La souveraineté du Québec comme remède face à l'apathie politique
Finalement, beaucoup de gens s'inquiètent du sort de l'humanité. Les
jeunes en particulier observent le monde et voient des guerres, des
injustices, des maladies, et toutes sortes de maux et se demandent : «
qu'est-ce que je peux faire ? » Je me suis posé la même question. Certains se referment sur eux-mêmes et se disent « je vais m'occuper de ma survie à moi tout seul ». D'autres décident de s'impliquer dans leur quartier, ou au sein d'organismes humanitaires. Mais la véritable implication, après avoir été un changement spirituel personnel, doit à mon avis être politique. Et quel plus belle occasion que celle de fonder un nouveau pays ?! Le problème que j'ai rencontré plusieurs fois est que les gens ne réalisent pas que le Québec sera fondé selon nos volontés individuelles. Ils pensent que fonder le Québec c'est simplement aller voter oui ou non à un référendum. Pas du
tout. C'est un processus qui va demander à chacun de nous de proposer des idées, de débattre, d'élaborer des projets. Bref, de jeter les fondations de ce pays.

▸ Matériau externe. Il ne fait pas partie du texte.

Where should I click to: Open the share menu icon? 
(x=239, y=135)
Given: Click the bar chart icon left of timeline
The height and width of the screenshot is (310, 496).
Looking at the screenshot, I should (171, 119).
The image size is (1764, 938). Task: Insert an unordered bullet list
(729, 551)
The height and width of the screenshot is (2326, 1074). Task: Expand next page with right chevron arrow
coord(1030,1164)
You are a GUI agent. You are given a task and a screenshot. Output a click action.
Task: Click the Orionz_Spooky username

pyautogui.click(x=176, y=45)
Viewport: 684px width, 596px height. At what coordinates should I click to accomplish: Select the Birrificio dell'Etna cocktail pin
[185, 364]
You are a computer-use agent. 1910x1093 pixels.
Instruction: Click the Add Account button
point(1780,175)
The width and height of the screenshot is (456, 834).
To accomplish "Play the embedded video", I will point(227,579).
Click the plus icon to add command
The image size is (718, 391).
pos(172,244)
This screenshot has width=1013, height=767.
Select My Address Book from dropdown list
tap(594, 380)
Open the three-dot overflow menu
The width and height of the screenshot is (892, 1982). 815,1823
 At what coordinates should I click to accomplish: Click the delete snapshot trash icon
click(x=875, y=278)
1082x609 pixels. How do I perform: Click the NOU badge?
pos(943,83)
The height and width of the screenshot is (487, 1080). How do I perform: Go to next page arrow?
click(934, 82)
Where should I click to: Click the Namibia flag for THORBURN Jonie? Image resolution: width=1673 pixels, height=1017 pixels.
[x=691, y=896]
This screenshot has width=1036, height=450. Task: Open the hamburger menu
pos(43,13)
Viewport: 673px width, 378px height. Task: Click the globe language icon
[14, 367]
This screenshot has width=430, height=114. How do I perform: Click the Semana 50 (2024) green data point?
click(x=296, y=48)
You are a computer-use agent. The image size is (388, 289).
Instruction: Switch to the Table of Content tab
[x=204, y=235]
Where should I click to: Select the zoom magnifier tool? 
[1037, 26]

Si on fait du Québec un pays, on ne fera pas un pays qui appartient seulement à quelques personnes, mais on fera un pays qui nous appartient tous. Et si nous voulons nous assurer qu'il y fasse bon vivre, mettons-y notre grain de sel et bâtissons-le ensemble.
Beaucoup d'immigrants au Québec restent préoccupés par leur pays d'origine où persistent toutes sortes d'injustices. Je leur dis : « venez participer à la réalisation de la souveraineté du Québec et venez ensuite en aide à ces pays par le biais du Ministère des Affaires Étrangères du Québec ! »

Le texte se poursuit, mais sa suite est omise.